▸ Problem statement: Please lay out the entries below as a JSON list of strings, with one string for each line and blank lines left out.
# Given records start
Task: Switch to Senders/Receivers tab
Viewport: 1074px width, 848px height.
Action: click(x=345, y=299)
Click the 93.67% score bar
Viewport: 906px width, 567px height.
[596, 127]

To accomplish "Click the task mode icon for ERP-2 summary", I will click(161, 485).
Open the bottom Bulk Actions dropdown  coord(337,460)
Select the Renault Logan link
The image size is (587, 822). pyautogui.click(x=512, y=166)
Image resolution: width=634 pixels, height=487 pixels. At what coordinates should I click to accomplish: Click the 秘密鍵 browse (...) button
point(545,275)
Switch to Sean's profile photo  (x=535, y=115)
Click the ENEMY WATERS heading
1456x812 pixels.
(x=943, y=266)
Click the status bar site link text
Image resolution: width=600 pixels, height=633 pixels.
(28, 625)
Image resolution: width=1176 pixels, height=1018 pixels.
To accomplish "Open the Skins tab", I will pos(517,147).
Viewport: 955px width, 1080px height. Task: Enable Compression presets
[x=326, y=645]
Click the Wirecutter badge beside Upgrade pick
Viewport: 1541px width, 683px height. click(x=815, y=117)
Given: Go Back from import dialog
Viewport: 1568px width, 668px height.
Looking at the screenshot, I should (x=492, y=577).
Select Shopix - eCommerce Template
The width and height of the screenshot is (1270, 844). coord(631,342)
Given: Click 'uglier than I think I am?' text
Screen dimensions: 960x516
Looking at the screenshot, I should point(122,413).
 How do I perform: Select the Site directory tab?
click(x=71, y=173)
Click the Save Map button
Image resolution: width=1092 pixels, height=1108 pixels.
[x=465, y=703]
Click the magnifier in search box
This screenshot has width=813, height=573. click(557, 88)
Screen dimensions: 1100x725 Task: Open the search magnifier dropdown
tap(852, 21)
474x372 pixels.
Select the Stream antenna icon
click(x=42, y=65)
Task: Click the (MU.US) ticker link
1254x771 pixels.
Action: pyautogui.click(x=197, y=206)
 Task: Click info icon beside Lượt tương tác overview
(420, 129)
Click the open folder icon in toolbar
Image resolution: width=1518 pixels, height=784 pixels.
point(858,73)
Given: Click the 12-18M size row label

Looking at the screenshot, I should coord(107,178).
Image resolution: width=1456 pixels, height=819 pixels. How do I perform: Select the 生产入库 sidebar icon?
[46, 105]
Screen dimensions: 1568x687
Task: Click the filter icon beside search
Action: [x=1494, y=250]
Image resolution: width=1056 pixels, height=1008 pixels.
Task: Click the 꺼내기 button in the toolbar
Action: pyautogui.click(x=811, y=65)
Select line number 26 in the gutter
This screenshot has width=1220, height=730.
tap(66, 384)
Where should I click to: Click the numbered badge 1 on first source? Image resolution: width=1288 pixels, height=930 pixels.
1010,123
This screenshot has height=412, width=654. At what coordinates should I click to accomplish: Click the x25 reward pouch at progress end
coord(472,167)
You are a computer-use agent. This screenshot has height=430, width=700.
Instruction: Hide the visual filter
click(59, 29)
# Given records end
▸ Finished answer:
[
  "Task: Switch to Senders/Receivers tab",
  "Viewport: 1074px width, 848px height.",
  "Action: click(x=345, y=299)",
  "Click the 93.67% score bar",
  "Viewport: 906px width, 567px height.",
  "[596, 127]",
  "To accomplish \"Click the task mode icon for ERP-2 summary\", I will click(161, 485).",
  "Open the bottom Bulk Actions dropdown  coord(337,460)",
  "Select the Renault Logan link",
  "The image size is (587, 822). pyautogui.click(x=512, y=166)",
  "Image resolution: width=634 pixels, height=487 pixels. At what coordinates should I click to accomplish: Click the 秘密鍵 browse (...) button",
  "point(545,275)",
  "Switch to Sean's profile photo  (x=535, y=115)",
  "Click the ENEMY WATERS heading",
  "1456x812 pixels.",
  "(x=943, y=266)",
  "Click the status bar site link text",
  "Image resolution: width=600 pixels, height=633 pixels.",
  "(28, 625)",
  "Image resolution: width=1176 pixels, height=1018 pixels.",
  "To accomplish \"Open the Skins tab\", I will pos(517,147).",
  "Viewport: 955px width, 1080px height. Task: Enable Compression presets",
  "[x=326, y=645]",
  "Click the Wirecutter badge beside Upgrade pick",
  "Viewport: 1541px width, 683px height. click(x=815, y=117)",
  "Given: Go Back from import dialog",
  "Viewport: 1568px width, 668px height.",
  "Looking at the screenshot, I should (x=492, y=577).",
  "Select Shopix - eCommerce Template",
  "The width and height of the screenshot is (1270, 844). coord(631,342)",
  "Given: Click 'uglier than I think I am?' text",
  "Screen dimensions: 960x516",
  "Looking at the screenshot, I should point(122,413).",
  " How do I perform: Select the Site directory tab?",
  "click(x=71, y=173)",
  "Click the Save Map button",
  "Image resolution: width=1092 pixels, height=1108 pixels.",
  "[x=465, y=703]",
  "Click the magnifier in search box",
  "This screenshot has width=813, height=573. click(557, 88)",
  "Screen dimensions: 1100x725 Task: Open the search magnifier dropdown",
  "tap(852, 21)",
  "474x372 pixels.",
  "Select the Stream antenna icon",
  "click(x=42, y=65)",
  "Task: Click the (MU.US) ticker link",
  "1254x771 pixels.",
  "Action: pyautogui.click(x=197, y=206)",
  " Task: Click info icon beside Lượt tương tác overview",
  "(420, 129)",
  "Click the open folder icon in toolbar",
  "Image resolution: width=1518 pixels, height=784 pixels.",
  "point(858,73)",
  "Given: Click the 12-18M size row label",
  "Looking at the screenshot, I should coord(107,178).",
  "Image resolution: width=1456 pixels, height=819 pixels. How do I perform: Select the 生产入库 sidebar icon?",
  "[46, 105]",
  "Screen dimensions: 1568x687",
  "Task: Click the filter icon beside search",
  "Action: [x=1494, y=250]",
  "Image resolution: width=1056 pixels, height=1008 pixels.",
  "Task: Click the 꺼내기 button in the toolbar",
  "Action: pyautogui.click(x=811, y=65)",
  "Select line number 26 in the gutter",
  "This screenshot has width=1220, height=730.",
  "tap(66, 384)",
  "Where should I click to: Click the numbered badge 1 on first source? Image resolution: width=1288 pixels, height=930 pixels.",
  "1010,123",
  "This screenshot has height=412, width=654. At what coordinates should I click to accomplish: Click the x25 reward pouch at progress end",
  "coord(472,167)",
  "You are a computer-use agent. This screenshot has height=430, width=700.",
  "Instruction: Hide the visual filter",
  "click(59, 29)"
]